Chen presented a list of 24 films made from 2011 to last year that were never shown publicly or were box-office flops at a Taipei City Council question-and-answer session with department Commissioner Chung Yung-feng (鍾永豐).
The movies were subsidized by the Taipei Film Commission, which is overseen by the department.
Two films — Shen Tong (神通) and Sai Mo Dian (賽末點) — were completed in late 2015, but have not been screened, despite each receiving NT$1.5 million (US$49,809) in subsidies, Chen said.
Another film, titled The Last Painting (自畫像), received NT$4 million and was finished six months ago, but has not been released yet, he said.
Chung did not answer when asked why the films subsidized by the department using taxpayer money were never shown, prompting the councilor to ask whether the production teams were making fake movies, like in Argo, a reference to the 2012 Oscar-winning movie.
The problem has persisted for years, despite repeated inquiries, Chen said.
He also questioned a department rule that says filmmakers who received subsidies, but did not produce films that screened pay back just 5 percent of the grant.
The department in 2011 paid NT$1.5 million for a film titled Ku Fan Tian (哭翻天), which was canceled, but the production team only had to return NT$75,000, Chen said.

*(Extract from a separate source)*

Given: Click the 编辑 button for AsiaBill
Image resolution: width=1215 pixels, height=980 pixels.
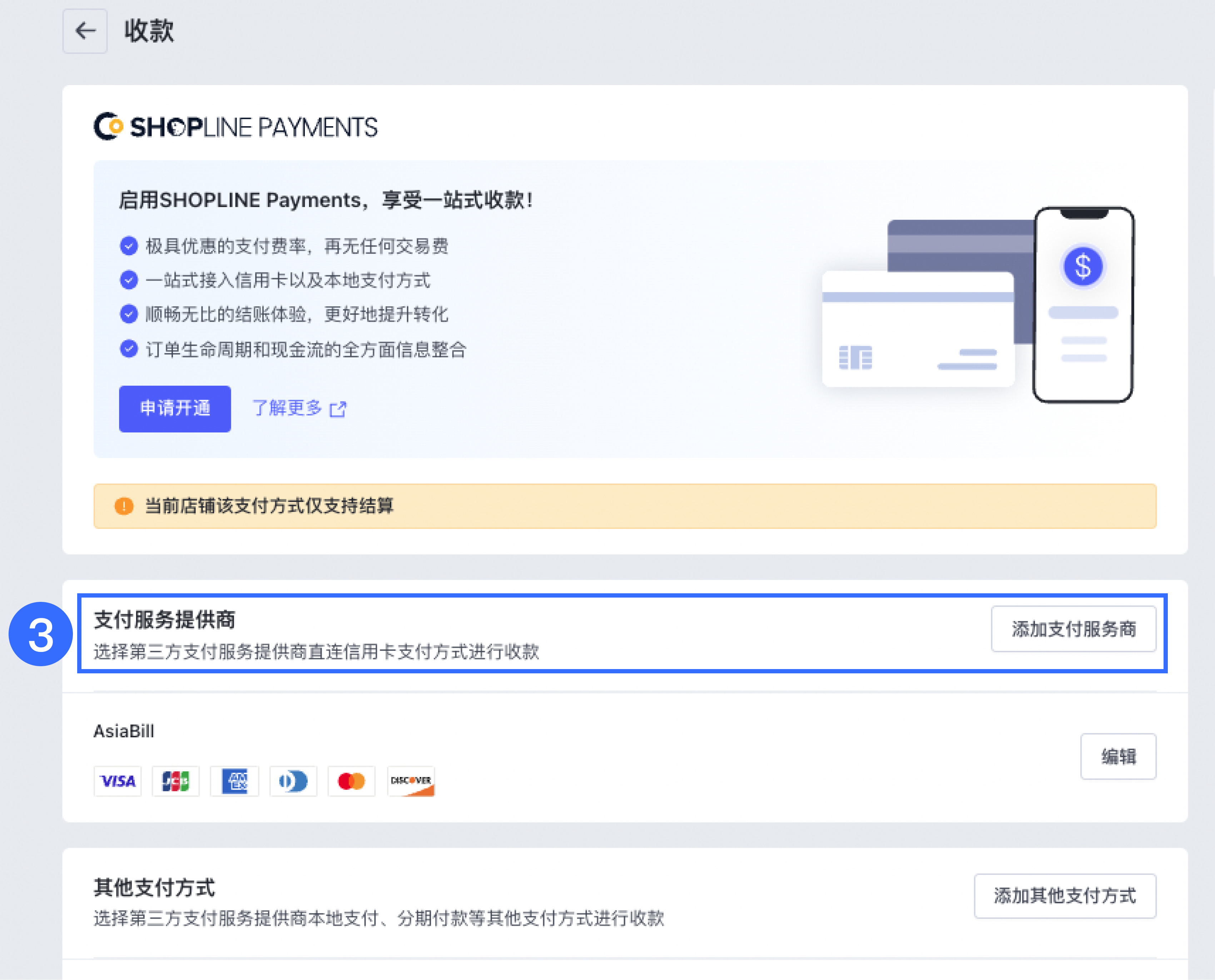Looking at the screenshot, I should tap(1118, 757).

At least seven films earned less than what their production team received in grants, while 11 earned marginally more, he said.
Dao Guo Yo Ming (島國遊民), a 2013 documentary, was given NT$2.4 million, but only earned NT$310,000 at the box office, while a documentary about Aborigines — which Chen refrained from naming — only made NT$8,000 in theaters, despite being given NT$1 million.
The department, the Taipei Department of Information and Tourism and the Taipei Department of Education should hold a news conference before sponsoring a film, inviting directors and actors to help the films gain publicity, Chen said, adding that promotion is the most important work to help a film achieve commercial success.
“There are also success stories,” Chen said, citing box office hits David Loman (大尾鱸鰻) and Zone Pro Site (總鋪師), both of which were subsidized.
Chen said he hopes that with the municipal government sharing the burden of promotion, a system that allows it to earn commissions from the films it subsidized can be created, which will enable the city to subsidize more filmmakers.
Chung said that the Cultural Affairs Department would review its subsidy rules.